DevSecOps Platforms: Security and Maintenance Built In from the Start

Today, however, the emergence of government rules on device security, and the high financial and reputational costs of security failures, are driving more embedded device OEMs to find a way to support the maintenance stage of the product lifecycle from the start of a product’s development.

A promising approach is the concept of the DevSecOps (development/security/operations) software platform. This kind of platform provides a customizable Linux operating environment for a wide range of SoCs and processors, and supports an integrated flow for board enablement, security, development, maintenance, and fleet management throughout the product lifecycle.

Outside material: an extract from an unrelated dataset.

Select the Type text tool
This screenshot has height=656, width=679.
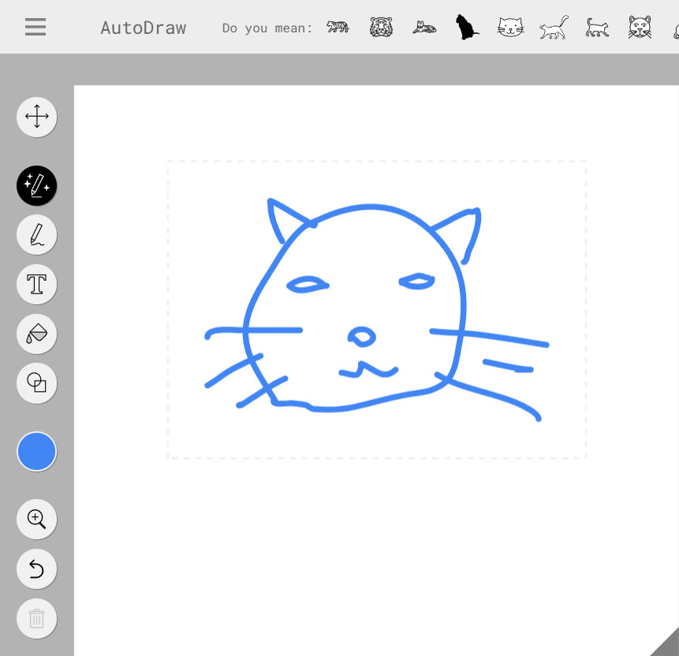click(37, 284)
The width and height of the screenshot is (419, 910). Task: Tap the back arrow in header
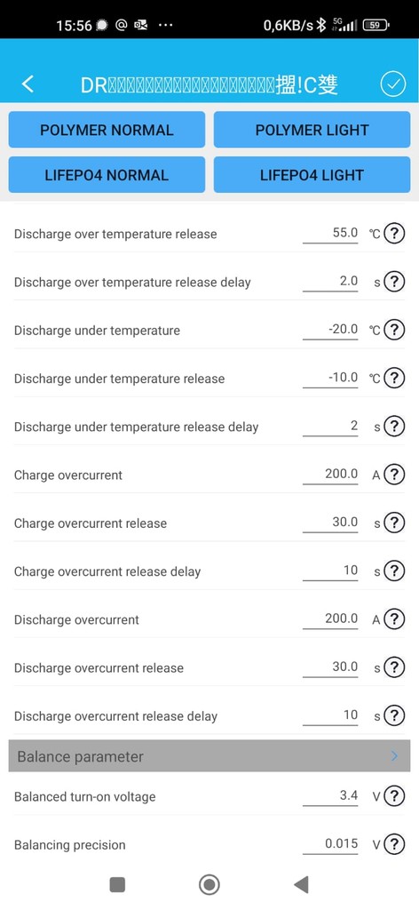[28, 84]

The use of an integrated DevSecOps platform provides a bridge between every stage of the lifecycle. For instance:

  • Support for SoCs from the world’s leading chip manufacturers means that the selection, preparation, and development stages can happen concurrently and in lock-step.
  • Applications developers can deploy their software on the SoC’s evaluation kit and on custom hardware simultaneously, while keeping all work aimed at readiness for manufacturing synchronized with the development flow.
  • Development on the evaluation kit and the pre-production flow will work with the same backend build, secure and deploy frameworks used in the test, tooling and production stages.
  • An SBOM is automatically generated and updated for every instance of the product’s firmware and application code. In production, an SBOM is then generated for every production unit shipped from the factory. The provision of a node-by-node SBOM enables product managers to respond immediately and easily to queries about a product’s exposure to any CVE notice.
  • Production tooling is compatible with development tools, so that production teams can recreate prior builds in minutes, migrate old designs to new firmware, provide detailed immutable logs for updates over the life of the device, and manage the deployment of application code down to the node.
  • All of these prior stages are fully integrated into tools for fleet management and secure over-the-air update delivery and implementation.

By implementing product development on a DevSecOps platform such as the FoundriesFactory product from Foundries.io, OEMs can eliminate the security and product maintenance risks that arise from the natural fragmentation between organizational silos.

A unified platform with common tooling from Stage 1 to Stage 8 also creates more opportunity to develop and deploy new features and exploit more revenue generation opportunities in the installed base of connected devices.

So the use of a DevSecOps platform can turn the maintenance Stage 8 of the product lifecycle from a potential source of financial and reputational risk into a revenue generation opportunity.